Após novos debates sobre a inclusão da Identidade de Gênero no Plano Municipal de Educação de Farroupilha, duas das responsáveis pelo projeto voltaram a defender sua aprovação. A secretária municipal de Educação, Elaine Giuliatto, argumentou que a pessoa já nasce com a orientação sexual constituída. Portanto, o item do plano serve para auxiliar a construir a própria identidade, com o conhecimento adquirido durante a vida. Elaine defendeu que a diversidade é uma característica do dia a dia na sociedade brasileira, e o projeto não vai desconstruir nenhuma família. Também espera que a partir da discussão que envolveu o plano, os pais participem mais da escola. A presidente do Conselho Municipal de Educação, Deise Noro, argumentou que as discussões voltadas ao aborto e homossexualidade serão tratadas apenas a partir dos 18 a 29 anos.

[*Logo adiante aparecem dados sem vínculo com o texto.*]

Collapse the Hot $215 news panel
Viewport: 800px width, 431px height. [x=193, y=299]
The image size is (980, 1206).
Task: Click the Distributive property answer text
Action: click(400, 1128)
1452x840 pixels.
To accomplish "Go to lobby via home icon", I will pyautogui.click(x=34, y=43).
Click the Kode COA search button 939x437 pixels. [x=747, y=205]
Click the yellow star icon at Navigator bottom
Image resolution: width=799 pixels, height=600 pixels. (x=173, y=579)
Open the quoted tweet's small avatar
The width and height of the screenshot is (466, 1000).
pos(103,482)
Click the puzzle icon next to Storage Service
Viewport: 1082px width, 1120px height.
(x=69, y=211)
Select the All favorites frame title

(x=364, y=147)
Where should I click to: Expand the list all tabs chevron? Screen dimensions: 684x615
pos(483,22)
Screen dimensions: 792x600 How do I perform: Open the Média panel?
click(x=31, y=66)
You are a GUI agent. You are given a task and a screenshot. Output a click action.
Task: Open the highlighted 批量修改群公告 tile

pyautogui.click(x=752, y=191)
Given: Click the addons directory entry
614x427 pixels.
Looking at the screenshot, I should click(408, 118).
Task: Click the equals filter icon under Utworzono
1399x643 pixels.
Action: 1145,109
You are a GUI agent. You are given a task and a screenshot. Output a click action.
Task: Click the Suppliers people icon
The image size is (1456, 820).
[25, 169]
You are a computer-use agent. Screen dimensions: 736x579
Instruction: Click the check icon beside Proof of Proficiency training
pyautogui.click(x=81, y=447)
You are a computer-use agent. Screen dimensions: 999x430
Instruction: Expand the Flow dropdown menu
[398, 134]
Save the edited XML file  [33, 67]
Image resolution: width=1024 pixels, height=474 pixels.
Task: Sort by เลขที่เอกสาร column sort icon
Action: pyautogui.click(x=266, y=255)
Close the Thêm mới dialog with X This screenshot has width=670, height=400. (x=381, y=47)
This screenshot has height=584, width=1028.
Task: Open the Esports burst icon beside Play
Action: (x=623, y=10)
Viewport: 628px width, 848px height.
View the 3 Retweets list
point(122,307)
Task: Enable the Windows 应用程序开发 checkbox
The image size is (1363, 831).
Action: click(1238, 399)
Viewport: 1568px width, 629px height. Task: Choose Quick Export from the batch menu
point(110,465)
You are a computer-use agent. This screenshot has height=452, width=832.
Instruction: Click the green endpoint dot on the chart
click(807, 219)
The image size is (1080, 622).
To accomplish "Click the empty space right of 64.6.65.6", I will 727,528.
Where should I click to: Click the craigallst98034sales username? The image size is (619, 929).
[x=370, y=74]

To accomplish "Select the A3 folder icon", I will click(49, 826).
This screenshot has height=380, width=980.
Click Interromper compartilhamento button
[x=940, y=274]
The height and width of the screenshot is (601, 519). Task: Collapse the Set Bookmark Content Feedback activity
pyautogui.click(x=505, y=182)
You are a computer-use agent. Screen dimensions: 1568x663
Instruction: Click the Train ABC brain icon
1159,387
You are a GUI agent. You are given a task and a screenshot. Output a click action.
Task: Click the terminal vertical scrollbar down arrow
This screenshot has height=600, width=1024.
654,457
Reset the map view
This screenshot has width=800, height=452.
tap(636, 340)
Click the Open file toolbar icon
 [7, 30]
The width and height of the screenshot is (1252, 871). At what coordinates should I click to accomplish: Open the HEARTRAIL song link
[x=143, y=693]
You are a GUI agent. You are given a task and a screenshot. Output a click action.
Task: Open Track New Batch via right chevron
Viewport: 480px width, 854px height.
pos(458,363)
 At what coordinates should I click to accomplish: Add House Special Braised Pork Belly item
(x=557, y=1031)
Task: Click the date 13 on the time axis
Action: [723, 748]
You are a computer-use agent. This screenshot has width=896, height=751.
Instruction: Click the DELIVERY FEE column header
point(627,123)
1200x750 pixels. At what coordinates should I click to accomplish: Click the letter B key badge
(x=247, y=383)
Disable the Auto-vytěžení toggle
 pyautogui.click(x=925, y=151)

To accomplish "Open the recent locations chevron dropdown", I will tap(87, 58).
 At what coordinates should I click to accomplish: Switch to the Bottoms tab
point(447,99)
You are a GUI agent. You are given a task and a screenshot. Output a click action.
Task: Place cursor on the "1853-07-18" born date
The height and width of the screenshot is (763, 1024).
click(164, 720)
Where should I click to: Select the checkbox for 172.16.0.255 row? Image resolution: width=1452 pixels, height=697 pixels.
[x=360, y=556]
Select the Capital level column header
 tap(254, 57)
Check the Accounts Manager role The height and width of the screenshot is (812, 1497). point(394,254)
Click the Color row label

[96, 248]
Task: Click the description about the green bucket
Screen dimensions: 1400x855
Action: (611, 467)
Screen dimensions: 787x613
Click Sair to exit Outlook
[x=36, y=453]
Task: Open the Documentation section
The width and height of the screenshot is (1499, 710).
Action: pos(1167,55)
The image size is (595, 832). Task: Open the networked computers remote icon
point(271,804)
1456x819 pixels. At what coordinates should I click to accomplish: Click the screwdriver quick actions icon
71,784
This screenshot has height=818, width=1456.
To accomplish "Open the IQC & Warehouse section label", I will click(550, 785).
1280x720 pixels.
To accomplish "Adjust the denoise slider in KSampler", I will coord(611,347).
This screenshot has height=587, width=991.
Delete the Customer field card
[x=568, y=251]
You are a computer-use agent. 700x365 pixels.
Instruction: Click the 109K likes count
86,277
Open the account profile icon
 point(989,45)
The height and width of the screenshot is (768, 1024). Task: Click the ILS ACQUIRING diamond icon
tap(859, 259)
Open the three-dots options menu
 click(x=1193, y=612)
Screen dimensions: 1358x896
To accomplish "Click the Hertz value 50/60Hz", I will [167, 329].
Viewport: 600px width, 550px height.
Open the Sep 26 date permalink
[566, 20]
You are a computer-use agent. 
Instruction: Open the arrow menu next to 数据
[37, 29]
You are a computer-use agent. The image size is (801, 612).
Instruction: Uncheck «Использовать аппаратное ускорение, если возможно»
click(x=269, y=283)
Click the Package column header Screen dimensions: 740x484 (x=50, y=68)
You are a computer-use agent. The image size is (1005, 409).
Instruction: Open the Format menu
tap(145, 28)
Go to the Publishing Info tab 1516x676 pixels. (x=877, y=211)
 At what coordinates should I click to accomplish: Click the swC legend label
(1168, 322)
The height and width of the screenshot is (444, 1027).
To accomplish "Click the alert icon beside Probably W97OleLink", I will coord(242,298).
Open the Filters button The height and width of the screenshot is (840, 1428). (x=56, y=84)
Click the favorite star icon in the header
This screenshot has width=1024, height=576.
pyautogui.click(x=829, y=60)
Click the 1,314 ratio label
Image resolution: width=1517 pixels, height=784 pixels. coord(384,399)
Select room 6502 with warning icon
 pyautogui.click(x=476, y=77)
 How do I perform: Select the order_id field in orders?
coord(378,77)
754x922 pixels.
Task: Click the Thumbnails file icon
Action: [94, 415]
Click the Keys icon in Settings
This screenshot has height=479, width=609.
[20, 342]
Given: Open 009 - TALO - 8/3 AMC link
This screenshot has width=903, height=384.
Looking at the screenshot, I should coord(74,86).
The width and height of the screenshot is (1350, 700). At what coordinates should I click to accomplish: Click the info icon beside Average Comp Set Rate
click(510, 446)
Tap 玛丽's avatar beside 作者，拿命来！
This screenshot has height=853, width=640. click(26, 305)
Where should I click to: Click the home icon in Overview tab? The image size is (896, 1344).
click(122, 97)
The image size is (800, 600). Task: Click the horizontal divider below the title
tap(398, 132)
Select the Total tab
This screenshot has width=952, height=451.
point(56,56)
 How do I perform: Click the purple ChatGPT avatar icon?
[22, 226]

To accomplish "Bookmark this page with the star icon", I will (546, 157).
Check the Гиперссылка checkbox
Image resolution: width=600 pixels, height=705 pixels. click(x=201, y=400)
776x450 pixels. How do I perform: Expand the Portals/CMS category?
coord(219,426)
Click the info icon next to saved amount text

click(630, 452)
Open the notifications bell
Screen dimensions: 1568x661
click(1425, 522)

Ao defender que as pessoas com dúvidas busquem o contato com o Conselho, pelo número (54) 9632-9830, Deise pediu, em crítica a quem é contra o polêmico item, que “Não permitam que as pessoas falem o que pensam e acreditem no que estão falando”. As professoras comentaram não ser necessário uma alteração de imediato no plano, porque em 2017 já haverá uma revisão, assim como da primeira vez, aberta ao público. 

O prefeito em exercício Pedro Pedroso também defendeu o item do Plano Municipal de Educação, como forma de ensinar respeito as diferenças.